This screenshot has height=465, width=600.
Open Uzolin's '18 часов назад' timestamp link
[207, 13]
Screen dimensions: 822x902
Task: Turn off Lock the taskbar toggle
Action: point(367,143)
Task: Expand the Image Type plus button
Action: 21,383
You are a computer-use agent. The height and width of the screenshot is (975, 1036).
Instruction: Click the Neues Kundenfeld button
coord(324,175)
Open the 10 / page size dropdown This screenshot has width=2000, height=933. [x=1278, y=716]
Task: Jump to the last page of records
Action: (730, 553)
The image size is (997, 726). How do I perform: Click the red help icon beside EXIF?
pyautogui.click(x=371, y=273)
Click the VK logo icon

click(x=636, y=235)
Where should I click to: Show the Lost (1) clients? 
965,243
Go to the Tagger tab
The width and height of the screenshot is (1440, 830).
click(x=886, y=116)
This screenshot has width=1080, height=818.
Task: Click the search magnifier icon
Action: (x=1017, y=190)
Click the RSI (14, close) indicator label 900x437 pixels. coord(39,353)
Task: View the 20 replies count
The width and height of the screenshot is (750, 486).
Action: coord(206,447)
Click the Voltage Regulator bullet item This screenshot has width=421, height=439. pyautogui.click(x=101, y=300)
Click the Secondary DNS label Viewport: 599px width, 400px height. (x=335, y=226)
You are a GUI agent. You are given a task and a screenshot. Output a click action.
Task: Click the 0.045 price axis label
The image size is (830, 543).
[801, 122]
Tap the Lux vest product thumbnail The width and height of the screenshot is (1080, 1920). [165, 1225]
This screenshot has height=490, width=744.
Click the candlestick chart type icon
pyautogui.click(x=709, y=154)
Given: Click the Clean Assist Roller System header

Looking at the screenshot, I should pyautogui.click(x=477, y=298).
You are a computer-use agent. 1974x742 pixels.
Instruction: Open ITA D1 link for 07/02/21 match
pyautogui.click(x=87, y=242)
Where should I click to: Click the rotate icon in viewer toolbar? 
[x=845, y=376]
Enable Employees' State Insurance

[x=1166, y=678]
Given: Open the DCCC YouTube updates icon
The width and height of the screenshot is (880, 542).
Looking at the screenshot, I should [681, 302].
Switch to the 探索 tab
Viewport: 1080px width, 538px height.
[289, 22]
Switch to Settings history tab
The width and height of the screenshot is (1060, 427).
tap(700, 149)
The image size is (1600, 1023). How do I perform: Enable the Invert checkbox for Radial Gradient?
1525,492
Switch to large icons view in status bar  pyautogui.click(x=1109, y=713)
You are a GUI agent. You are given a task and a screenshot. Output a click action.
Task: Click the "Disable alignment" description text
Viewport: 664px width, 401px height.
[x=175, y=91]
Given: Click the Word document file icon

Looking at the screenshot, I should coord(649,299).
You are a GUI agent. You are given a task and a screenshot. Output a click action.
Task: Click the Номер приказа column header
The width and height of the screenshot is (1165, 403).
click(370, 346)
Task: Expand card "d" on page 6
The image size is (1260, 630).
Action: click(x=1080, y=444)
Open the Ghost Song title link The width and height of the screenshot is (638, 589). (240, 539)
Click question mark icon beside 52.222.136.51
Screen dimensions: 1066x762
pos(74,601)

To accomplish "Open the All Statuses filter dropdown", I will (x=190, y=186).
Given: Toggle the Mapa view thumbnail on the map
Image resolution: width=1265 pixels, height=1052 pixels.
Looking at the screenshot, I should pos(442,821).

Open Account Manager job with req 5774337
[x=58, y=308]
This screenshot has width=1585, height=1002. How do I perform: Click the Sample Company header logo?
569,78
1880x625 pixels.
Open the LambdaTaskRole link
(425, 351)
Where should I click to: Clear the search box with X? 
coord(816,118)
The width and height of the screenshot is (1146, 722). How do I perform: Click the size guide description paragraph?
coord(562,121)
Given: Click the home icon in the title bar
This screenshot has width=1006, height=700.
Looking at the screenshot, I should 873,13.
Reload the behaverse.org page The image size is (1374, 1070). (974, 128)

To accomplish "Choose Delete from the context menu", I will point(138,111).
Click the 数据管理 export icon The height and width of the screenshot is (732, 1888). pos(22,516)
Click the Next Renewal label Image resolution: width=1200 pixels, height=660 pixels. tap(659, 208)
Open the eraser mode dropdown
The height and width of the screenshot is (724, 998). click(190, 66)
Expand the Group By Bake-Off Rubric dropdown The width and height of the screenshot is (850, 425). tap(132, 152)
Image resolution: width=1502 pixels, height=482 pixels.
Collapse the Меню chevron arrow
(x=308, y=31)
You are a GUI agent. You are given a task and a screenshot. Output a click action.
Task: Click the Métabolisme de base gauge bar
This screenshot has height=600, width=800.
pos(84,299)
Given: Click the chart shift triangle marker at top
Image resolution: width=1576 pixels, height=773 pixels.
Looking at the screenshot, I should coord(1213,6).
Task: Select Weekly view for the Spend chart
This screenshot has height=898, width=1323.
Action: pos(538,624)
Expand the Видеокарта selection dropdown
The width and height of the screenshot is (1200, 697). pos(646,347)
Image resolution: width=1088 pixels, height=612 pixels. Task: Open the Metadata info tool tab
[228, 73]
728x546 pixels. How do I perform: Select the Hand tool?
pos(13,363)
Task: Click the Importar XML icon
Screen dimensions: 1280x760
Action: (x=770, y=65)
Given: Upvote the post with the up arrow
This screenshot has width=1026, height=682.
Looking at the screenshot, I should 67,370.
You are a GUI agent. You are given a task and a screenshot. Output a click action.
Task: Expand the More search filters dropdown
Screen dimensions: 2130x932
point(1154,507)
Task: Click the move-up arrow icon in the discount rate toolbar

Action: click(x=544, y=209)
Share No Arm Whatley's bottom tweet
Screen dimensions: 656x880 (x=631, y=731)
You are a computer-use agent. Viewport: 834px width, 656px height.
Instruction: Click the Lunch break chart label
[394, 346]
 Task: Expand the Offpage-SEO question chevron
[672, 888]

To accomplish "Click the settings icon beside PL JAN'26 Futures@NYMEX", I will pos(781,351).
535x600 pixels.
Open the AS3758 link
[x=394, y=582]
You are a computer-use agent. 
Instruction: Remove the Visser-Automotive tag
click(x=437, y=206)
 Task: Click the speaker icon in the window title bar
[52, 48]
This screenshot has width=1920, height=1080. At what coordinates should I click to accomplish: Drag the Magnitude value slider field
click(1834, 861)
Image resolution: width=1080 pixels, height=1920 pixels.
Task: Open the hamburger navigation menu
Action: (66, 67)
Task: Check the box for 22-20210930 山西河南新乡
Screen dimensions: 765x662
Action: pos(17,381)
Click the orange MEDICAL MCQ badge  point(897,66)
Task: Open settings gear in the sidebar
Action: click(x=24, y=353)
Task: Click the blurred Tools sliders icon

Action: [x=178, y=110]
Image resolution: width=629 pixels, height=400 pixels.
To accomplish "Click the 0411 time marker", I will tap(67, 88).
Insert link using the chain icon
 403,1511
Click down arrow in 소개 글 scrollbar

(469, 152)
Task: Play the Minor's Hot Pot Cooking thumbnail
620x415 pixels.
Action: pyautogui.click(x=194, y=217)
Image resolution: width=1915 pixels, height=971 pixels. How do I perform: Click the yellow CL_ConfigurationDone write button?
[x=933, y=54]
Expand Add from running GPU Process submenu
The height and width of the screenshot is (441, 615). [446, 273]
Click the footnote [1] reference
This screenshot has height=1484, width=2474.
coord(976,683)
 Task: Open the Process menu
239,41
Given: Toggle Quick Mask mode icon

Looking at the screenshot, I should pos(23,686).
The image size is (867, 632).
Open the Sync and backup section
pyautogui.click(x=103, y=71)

● **Work item**:
Return each line of the preceding material in which "computer" can be found.

● **Written answer**:
You are a computer-use agent. The height and width of the screenshot is (975, 1036).
You are a computer-use agent. 1974x742 pixels.
You are a computer-use agent. Viewport: 834px width, 656px height.
You are a computer-use agent. 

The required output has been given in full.